La potenzialità comica della
trama è forte, e Salemme è bravo a mantenere il suo sviluppo nel limite del
buon gusto (ingresso dalla platea dei due testicoli giganti a parte) e a
limitare le battute facili e scontate sul tema. I giochi di parole elementari ci
sono, ma funzionano grazie alla maestria di intonazioni, ritmo e tempi comici
che Salemme dispiega e tramanda alla sua compagnia. Come da qualche anno a
questa parte la sua narrazione si interrompe affinché lui, autentico beniamino,
interagisca col suo pubblico, per poi terminare con una frettolosa chiosa
poetica, riflessiva, moraleggiante. Dobbiamo essere sempre noi stessi, dice
Salemme, sconfiggendo il senso di responsabilità e tenendo sempre bene a mente
che noi ci siamo per caso.

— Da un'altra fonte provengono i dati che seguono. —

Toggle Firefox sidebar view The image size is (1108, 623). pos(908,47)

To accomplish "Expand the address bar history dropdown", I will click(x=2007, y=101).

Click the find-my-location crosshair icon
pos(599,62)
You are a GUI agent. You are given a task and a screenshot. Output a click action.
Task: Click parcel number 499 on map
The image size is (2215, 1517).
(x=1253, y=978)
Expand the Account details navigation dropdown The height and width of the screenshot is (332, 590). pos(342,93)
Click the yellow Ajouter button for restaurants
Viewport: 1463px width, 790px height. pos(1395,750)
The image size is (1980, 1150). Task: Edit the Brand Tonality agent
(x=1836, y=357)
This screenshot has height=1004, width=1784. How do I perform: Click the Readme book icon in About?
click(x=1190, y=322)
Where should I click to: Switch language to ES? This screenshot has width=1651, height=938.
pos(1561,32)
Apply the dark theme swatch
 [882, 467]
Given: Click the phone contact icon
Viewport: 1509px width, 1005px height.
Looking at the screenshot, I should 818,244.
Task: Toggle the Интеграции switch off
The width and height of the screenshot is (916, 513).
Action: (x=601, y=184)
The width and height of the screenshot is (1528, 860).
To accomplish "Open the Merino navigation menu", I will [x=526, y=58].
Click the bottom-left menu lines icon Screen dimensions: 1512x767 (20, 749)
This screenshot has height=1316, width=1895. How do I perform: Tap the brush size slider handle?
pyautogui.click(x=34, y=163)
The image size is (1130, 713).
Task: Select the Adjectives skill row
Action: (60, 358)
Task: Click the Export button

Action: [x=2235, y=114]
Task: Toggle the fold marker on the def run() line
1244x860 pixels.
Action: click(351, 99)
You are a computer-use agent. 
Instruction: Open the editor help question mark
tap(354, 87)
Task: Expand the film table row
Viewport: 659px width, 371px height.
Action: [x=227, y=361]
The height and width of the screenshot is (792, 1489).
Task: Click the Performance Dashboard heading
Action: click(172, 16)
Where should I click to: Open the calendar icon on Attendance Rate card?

I sogni non devono realizzarsi per forza, altrimenti
si chiamerebbero programmi.
In scena un Andrea Di Maria
notevole, e lo si capisce già dai primi minuti gestiti da solo in scioltezza
con un monologo al telefono egregiamente interpretato, e un Sergio D'Auria
sempre più bravo dopo essersi fatto le ossa nella compagnia di Carlo Buccirosso.
Una garanzia anche Domenico Aria e Nicola Acunzo (in questa occasione il suo
ruolo lascia poco spazio alle sue grandi capacità comiche), Vincenzo Borrino,
Susy Del Giudice e Antonio Guerriero. Ammirevoli le scene girevoli di
Alessandro Chiti. Applausi convinti per una farsa surreale che prova a rompere
gli schemi classici della commedia classica borghese senza troppe pretese.